出典抜粋 –

院長のつぶやき

日本の糖尿病事情について・・その⑤

前回は、糖尿病網膜症の一般的な話について書きました。
今回は、もう少し詳しく説明してゆきます。

さて、どの程度の血糖コントロ-ルが持続すれば糖尿病網膜症が出現するのでしょうか。熊本大学の先生方の研究では、HBA1Cが6.5%以上が持続すると出現すると報告されています。これは糖尿病腎症とほぼ同じ内容です。また一般的には5年以上の糖尿病歴がないと出現しません。

糖尿病の状態(病期)には、どのようなものがあるのでしょうか。
糖尿病網膜症は、

→単純網膜症(たんじゅんもうまくしょう)
→増殖前網膜症(ぞうしょくぜんもうまくしょう)
→増殖網膜症(ぞうしょくもうまくしょう) の順に進行します。

まず、単純網膜症について説明します。単純網膜症の時期に眼底に認められる所見は、以下のものです。自覚症状はほぼありません。

・硬性白斑(こうせいはくはん)蛋白成分が網膜の中にしみだしてきます
・毛細血管瘤(もうさいけっかんりゅう) 小さなこぶが血管にできます
・点状出血(てんじょうしゅっけつ)血管がやぶれて小さな出血ができます

この時期に最も有効な治療は血圧のコントロ-ルと、血糖をより正常に近ずけてゆく血糖コントロールです。治療がうまくゆけば、眼底のいろいろな所見は改善し、全く正常な眼底に戻ることが可能です。

次回は、増殖前網膜症と増殖網膜症について書いてゆきます。

課題 A – 抜粋によると、単純網膜症の時期に眼底に認められる所見は何か。すべて挙げなさい。
課題 B –
抜粋をもとに、次の問いに答えなさい。
(i) 熊本大学の先生方の研究では、HBA1Cが何%以上持続すると糖尿病網膜症が出現すると報告されているか。
(ii) 一般的には、何年以上の糖尿病歴がないと糖尿病網膜症は出現しないか。
(iii) 単純網膜症の時期に最も有効な治療は何か。
項目は抜粋の内容とは関係がありません。

項目一覧 –
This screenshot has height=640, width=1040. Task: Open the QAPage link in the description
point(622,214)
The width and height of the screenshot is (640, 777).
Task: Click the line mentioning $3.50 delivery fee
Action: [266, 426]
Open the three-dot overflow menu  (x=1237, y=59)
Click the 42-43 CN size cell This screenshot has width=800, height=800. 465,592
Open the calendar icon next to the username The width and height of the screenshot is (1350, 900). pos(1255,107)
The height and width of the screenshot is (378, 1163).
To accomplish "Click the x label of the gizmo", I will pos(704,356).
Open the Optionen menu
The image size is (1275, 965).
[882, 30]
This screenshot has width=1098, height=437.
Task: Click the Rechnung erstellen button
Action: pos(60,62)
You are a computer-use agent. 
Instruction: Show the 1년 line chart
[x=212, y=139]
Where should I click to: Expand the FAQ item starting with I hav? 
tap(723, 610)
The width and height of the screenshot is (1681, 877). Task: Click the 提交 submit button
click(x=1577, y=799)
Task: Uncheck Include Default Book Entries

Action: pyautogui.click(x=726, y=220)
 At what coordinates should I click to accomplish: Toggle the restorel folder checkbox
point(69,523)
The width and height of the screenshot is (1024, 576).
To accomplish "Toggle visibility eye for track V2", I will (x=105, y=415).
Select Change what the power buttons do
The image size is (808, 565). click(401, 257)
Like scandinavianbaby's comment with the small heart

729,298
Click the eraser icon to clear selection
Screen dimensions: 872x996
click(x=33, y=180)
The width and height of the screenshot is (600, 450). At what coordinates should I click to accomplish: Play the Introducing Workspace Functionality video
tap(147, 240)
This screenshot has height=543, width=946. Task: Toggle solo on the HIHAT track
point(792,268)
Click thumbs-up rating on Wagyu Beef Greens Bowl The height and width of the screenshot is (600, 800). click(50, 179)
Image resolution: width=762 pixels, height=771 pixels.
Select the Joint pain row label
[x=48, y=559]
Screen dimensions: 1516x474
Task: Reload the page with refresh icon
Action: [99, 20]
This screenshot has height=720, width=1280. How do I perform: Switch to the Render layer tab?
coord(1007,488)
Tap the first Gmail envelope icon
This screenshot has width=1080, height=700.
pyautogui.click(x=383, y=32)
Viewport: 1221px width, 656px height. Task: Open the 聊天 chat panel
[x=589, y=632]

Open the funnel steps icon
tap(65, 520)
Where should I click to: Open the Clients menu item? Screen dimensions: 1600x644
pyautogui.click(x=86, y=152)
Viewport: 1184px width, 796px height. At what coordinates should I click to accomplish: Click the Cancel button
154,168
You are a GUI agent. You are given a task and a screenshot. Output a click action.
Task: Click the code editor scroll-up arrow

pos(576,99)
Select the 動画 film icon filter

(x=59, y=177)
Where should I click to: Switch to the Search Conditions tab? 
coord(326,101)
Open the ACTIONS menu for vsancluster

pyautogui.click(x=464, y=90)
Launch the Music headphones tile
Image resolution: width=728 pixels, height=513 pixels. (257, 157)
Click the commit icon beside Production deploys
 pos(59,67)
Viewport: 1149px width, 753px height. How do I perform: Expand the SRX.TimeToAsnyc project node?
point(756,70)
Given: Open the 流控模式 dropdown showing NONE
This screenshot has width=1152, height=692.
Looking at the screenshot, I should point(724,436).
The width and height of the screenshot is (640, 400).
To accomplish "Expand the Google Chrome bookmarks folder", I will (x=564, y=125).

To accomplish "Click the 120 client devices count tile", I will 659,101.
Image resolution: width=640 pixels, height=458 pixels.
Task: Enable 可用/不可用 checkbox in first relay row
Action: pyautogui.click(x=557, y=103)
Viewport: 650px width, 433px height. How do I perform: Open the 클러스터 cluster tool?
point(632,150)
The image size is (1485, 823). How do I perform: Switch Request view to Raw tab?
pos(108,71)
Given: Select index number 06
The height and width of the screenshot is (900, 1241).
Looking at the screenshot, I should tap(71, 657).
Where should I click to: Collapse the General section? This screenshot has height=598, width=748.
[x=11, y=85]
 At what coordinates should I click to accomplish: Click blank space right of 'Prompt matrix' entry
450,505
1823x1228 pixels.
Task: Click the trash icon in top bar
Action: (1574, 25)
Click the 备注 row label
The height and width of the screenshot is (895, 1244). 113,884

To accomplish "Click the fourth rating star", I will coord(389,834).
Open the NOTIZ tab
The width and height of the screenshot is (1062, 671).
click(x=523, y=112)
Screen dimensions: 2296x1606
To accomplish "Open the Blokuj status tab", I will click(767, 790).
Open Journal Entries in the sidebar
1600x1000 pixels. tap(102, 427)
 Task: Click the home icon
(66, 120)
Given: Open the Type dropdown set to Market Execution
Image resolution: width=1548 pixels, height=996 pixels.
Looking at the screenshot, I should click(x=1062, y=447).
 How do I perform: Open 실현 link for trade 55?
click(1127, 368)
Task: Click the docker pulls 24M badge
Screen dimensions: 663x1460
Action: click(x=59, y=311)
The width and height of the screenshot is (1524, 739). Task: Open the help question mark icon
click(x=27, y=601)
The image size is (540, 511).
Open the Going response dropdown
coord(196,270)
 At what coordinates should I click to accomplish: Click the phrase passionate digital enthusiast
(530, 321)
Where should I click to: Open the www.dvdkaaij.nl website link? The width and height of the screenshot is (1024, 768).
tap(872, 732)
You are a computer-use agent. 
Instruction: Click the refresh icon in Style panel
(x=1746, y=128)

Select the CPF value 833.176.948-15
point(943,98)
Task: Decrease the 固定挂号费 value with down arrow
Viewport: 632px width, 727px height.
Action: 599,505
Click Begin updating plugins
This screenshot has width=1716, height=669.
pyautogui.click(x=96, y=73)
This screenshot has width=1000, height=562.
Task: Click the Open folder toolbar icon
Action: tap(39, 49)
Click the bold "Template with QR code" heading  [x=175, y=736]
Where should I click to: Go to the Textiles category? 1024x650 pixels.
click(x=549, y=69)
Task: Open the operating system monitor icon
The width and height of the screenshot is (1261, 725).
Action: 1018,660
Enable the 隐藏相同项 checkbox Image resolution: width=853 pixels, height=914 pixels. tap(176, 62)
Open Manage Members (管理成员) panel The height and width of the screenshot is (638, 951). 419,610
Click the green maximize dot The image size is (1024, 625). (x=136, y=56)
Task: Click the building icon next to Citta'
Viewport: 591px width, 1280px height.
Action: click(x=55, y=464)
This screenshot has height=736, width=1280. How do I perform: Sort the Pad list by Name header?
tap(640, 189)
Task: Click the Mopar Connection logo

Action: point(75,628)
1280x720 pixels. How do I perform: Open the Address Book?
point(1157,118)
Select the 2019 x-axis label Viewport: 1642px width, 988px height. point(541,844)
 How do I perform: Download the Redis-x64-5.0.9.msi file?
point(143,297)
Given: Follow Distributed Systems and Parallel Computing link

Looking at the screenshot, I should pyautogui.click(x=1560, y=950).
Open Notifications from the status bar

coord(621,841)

解答欄 A – 硬性白斑、毛細血管瘤、点状出血

解答欄 B –
(i) 6.5%以上
(ii) 5年以上
(iii) 血圧のコントロールと、血糖をより正常に近づけてゆく血糖コントロール